Optimizing compilers for ADAS applications

Alexander Herz - March 06, 2017

All major OEMs and software suppliers of the automotive industry are committed to advanced driver assistance systems (ADAS). A close look, though, raises questions on the demands ADAS applications place on compilers and toolsets. There are differences between traditional automotive applications and ADAS, and current compilers need some adaptations to better address ADAS needs.

ADAS applications as a challenge

To better support the task of driving autonomously, vehicles need to be much more aware of their surroundings. Several new sensors (Radar, Lidar, cameras, etc.) can be used to detect road markings, other vehicles, obstacles, and other relevant environmental data with high resolution (Fig. 1). In the past, it was common practice for automotive systems to process only individual measurements from specific actuators (steering angle, pedal positions, various engine sensors, etc.) in real time.
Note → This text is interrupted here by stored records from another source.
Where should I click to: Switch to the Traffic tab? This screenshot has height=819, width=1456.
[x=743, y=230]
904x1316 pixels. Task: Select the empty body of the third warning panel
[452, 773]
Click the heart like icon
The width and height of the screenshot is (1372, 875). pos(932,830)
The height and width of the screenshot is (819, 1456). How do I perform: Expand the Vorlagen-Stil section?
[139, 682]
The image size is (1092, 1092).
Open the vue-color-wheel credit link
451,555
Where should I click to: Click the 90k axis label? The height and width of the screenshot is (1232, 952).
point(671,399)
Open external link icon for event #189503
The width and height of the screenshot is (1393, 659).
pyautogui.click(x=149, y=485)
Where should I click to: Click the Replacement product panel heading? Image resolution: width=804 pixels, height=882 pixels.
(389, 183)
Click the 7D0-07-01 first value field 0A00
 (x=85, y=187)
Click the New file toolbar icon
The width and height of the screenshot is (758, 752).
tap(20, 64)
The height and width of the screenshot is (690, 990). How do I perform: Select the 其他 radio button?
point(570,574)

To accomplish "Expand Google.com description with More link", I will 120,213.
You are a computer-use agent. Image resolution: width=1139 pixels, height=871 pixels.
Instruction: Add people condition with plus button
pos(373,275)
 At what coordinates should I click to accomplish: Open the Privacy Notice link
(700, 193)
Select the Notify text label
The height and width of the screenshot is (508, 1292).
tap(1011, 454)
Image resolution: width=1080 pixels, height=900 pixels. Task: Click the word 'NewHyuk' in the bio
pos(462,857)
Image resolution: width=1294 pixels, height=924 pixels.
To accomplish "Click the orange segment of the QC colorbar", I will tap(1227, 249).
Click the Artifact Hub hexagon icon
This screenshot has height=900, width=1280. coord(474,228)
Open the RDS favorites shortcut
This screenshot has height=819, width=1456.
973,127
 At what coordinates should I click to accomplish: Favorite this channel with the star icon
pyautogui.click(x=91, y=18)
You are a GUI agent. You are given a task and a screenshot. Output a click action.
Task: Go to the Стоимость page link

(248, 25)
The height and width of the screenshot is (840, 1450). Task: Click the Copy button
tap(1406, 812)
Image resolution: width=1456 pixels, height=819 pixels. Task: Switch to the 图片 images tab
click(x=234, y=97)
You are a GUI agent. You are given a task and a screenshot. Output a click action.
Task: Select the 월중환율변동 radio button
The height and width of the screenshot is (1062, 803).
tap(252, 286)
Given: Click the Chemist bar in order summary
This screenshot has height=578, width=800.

As is common with physical measurements, however, the environmental data acquired for ADAS applications are subject to noise (Fig. 2) and measurement errors. Therefore, the data require electronic post-processing by hardware and software before they can be used for their ultimate purpose, i.e., to automatically offload decisions from the driver. This post-processing is not always
dealing with individual measurements like before, however. Quite frequently, data from different sources get consolidated (sensor fusion) for reduced error susceptibility.

In order for the ADAS to automatically make decisions on the driver’s behalf, it must process a tremendous amount of data in real time. Further, that data is complex. Traditionally, just isolated sensor data involving only some integer or fixed-point numbers with 1 - 5 kbps data rates needed to be processed. Today, data are often provided as floating-point numbers (floats/doubles) at high rates. Camera images, for instance, provide approximately 340 kbps and radar data, around 1.5 Mbps.

![Figure 2: The noisy signal of an environment sensor and its filtered result](image)

Obviously, ADAS applications require a lot more processing power than traditional automotive applications. But currently it is very hard to predict which high-performance hardware architectures will prevail for these kinds of applications. So, because ADAS applications must be produced in a reusable and cost-efficient manner, it is clear that compiler support will be required for all architectures. This requirement mandates the use of abstract, portable design methodologies (e.g. C++11/14), model-based design and additional technologies including parallel programming (e.g. OpenCL, Pthreads). Furthermore, highly optimized, certified libraries will be required to implement standard operations efficiently, safely, and with maximum hardware independence. Because ADAS applications intervene with the driving process, these applications and the hardware used to execute them must also adhere to relevant safety standards (ASIL-B or higher; ISO 26262).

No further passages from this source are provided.